## Problem details
Rewrite the items from the first line through the line containing "pyautogui.click(x=1384, y=54)", inclusive. Replace "sidebar" with "side panel" and leave everything else unchanged.

## The input
○ ○ ○

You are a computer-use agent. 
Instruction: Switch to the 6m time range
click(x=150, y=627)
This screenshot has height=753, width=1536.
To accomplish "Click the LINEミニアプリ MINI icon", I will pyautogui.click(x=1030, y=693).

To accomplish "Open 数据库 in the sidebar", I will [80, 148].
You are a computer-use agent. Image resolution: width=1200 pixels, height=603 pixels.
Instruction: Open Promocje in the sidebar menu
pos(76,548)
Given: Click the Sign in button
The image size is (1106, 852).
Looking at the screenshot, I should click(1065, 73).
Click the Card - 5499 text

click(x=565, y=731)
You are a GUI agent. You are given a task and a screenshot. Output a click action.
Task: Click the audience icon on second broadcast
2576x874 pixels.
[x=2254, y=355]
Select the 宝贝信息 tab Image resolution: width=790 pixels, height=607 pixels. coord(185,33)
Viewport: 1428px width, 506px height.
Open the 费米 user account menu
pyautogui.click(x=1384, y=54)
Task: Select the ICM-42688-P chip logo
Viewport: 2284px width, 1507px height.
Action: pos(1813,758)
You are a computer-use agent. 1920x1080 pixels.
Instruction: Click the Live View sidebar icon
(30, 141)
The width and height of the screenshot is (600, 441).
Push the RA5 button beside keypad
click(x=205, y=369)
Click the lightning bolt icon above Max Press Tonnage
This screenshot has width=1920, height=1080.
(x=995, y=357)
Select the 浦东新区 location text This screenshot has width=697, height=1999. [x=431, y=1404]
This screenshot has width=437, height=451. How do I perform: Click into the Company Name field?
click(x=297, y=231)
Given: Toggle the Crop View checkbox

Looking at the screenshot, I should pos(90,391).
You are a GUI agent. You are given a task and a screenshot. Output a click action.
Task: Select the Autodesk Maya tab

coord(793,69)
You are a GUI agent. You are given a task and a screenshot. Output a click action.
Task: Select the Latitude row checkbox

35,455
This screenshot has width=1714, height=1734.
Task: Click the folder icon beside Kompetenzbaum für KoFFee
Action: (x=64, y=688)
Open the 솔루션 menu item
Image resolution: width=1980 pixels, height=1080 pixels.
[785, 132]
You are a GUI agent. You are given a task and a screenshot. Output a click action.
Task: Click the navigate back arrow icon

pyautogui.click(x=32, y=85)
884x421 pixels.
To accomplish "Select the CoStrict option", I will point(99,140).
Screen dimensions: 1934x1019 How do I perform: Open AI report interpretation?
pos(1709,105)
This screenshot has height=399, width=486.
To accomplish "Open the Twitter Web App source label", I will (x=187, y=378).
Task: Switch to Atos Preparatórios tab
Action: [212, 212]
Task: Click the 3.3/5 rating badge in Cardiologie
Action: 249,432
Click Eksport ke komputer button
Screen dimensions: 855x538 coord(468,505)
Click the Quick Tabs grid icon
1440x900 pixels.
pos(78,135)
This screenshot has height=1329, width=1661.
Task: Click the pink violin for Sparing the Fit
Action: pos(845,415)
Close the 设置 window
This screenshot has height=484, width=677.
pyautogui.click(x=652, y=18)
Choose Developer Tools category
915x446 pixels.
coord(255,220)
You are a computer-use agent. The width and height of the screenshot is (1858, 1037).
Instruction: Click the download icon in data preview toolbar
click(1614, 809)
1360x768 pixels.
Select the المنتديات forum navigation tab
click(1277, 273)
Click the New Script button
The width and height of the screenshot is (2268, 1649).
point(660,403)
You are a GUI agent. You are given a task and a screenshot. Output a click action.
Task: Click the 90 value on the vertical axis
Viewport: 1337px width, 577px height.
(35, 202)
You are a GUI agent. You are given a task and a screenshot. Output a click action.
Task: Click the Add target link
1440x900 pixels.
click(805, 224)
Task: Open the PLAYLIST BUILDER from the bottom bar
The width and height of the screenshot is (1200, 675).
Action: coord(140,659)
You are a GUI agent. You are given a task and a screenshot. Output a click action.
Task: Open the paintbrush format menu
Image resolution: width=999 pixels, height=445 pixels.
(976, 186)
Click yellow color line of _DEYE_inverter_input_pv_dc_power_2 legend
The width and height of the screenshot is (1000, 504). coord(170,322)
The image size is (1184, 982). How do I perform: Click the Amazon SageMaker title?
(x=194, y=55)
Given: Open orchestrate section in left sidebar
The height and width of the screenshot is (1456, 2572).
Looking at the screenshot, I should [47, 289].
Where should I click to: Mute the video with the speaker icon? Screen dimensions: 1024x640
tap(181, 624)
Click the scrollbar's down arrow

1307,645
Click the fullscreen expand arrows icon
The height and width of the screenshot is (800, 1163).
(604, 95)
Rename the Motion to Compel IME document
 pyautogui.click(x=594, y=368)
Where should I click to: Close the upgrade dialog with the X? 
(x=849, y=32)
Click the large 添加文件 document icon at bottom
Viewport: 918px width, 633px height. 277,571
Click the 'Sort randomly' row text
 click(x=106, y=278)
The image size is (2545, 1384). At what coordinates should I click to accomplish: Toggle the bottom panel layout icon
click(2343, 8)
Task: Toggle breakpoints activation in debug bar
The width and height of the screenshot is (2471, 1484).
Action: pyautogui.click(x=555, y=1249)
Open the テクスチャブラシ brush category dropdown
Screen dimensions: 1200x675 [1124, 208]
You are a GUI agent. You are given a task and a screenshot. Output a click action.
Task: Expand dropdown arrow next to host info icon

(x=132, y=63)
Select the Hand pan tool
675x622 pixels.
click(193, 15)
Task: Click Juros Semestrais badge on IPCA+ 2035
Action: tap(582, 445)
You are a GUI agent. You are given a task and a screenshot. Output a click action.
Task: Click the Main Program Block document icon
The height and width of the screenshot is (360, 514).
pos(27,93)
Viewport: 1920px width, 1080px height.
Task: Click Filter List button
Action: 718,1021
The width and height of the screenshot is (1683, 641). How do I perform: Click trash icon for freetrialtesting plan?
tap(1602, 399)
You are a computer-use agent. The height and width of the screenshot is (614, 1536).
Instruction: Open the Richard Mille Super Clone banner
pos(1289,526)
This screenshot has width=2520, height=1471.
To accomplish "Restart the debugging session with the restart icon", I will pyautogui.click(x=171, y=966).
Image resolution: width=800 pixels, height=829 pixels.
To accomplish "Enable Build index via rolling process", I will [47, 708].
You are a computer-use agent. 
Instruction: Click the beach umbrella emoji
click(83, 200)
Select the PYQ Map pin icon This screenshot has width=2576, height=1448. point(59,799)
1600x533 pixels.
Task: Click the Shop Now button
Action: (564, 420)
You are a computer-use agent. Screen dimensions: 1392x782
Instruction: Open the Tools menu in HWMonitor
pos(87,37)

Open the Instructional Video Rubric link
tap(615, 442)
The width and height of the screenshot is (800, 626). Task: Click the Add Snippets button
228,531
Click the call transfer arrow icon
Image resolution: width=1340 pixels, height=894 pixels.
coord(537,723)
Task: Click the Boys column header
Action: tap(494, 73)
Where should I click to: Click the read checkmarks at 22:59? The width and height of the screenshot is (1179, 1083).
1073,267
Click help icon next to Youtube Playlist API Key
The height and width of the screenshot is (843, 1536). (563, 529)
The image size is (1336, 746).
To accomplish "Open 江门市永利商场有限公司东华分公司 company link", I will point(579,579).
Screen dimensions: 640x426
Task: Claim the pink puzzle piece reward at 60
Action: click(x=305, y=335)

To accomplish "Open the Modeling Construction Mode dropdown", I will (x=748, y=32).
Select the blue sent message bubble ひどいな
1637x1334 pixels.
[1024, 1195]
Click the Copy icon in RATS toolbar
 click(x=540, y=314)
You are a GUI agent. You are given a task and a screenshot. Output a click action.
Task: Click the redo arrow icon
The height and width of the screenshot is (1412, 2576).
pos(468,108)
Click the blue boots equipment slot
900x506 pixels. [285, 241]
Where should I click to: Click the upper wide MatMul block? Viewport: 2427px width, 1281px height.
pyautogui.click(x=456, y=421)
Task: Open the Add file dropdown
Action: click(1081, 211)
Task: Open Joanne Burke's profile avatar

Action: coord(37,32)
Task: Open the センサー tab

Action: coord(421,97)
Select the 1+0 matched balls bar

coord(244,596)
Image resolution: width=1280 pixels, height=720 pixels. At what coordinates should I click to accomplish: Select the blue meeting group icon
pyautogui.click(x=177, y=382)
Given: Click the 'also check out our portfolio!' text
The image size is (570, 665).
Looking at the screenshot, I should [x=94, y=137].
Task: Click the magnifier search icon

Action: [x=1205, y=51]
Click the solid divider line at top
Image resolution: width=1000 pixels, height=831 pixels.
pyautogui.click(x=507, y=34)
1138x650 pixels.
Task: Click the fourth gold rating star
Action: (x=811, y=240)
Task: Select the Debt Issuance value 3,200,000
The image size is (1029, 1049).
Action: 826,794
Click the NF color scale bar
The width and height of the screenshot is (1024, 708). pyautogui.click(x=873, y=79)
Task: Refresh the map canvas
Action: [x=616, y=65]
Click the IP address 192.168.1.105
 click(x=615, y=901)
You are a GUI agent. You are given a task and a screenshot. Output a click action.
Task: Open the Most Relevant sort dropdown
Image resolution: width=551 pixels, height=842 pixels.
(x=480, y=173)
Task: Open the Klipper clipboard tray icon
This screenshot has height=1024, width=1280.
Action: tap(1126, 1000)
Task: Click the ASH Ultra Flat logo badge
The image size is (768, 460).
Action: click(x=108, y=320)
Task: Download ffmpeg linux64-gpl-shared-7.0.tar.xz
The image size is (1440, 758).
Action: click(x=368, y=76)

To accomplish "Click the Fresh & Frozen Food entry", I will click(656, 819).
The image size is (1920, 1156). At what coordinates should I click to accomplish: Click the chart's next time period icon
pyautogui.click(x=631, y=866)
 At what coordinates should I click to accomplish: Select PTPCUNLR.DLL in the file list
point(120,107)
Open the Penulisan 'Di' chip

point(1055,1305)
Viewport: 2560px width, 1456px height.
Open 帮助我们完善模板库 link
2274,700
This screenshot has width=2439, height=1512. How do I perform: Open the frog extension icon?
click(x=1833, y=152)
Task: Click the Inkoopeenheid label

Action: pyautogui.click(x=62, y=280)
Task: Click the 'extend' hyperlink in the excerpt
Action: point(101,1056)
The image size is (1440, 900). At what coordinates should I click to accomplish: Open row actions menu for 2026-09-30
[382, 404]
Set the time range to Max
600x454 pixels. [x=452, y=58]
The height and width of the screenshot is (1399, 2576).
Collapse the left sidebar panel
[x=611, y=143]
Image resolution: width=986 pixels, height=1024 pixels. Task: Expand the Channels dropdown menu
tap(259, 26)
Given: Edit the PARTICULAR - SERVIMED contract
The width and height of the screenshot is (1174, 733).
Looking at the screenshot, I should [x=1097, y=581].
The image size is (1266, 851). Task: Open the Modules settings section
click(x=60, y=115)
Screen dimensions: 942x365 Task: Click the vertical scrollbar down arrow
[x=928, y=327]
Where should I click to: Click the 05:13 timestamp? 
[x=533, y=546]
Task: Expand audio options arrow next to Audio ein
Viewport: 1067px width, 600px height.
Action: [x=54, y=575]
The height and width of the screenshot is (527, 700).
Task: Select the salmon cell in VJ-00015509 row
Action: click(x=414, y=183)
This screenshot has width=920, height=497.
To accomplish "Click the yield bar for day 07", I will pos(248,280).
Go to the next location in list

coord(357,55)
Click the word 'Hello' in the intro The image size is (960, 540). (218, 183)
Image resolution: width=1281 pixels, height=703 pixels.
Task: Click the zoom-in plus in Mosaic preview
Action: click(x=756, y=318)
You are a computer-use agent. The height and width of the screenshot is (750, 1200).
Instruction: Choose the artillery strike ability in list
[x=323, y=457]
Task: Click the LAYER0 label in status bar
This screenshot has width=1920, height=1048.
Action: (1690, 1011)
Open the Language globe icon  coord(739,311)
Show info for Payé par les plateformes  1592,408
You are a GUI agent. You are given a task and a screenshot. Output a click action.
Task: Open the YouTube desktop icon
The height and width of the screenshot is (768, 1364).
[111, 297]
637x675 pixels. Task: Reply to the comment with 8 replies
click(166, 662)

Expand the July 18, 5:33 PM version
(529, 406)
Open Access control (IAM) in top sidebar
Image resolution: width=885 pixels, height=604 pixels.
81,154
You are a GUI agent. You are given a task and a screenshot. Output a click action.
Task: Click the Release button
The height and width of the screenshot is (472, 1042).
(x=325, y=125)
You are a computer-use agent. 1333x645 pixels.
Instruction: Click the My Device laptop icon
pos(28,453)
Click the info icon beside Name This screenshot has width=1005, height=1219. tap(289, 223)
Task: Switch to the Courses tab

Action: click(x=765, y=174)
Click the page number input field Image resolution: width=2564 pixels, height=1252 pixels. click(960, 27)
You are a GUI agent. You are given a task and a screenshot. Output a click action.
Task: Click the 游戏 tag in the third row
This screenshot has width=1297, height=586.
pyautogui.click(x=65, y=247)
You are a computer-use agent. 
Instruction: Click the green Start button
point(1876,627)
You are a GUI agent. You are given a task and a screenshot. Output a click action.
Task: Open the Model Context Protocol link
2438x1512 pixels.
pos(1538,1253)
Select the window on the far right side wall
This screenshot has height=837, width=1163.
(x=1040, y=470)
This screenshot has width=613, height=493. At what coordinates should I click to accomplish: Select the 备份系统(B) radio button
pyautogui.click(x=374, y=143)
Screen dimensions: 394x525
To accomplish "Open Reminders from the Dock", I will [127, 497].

○ ○ ○

## Worked answer
You are a computer-use agent. 
Instruction: Switch to the 6m time range
click(x=150, y=627)
This screenshot has height=753, width=1536.
To accomplish "Click the LINEミニアプリ MINI icon", I will pyautogui.click(x=1030, y=693).

To accomplish "Open 数据库 in the side panel", I will [80, 148].
You are a computer-use agent. Image resolution: width=1200 pixels, height=603 pixels.
Instruction: Open Promocje in the side panel menu
pos(76,548)
Given: Click the Sign in button
The image size is (1106, 852).
Looking at the screenshot, I should click(1065, 73).
Click the Card - 5499 text

click(x=565, y=731)
You are a GUI agent. You are given a task and a screenshot. Output a click action.
Task: Click the audience icon on second broadcast
2576x874 pixels.
[x=2254, y=355]
Select the 宝贝信息 tab Image resolution: width=790 pixels, height=607 pixels. coord(185,33)
Viewport: 1428px width, 506px height.
Open the 费米 user account menu
pyautogui.click(x=1384, y=54)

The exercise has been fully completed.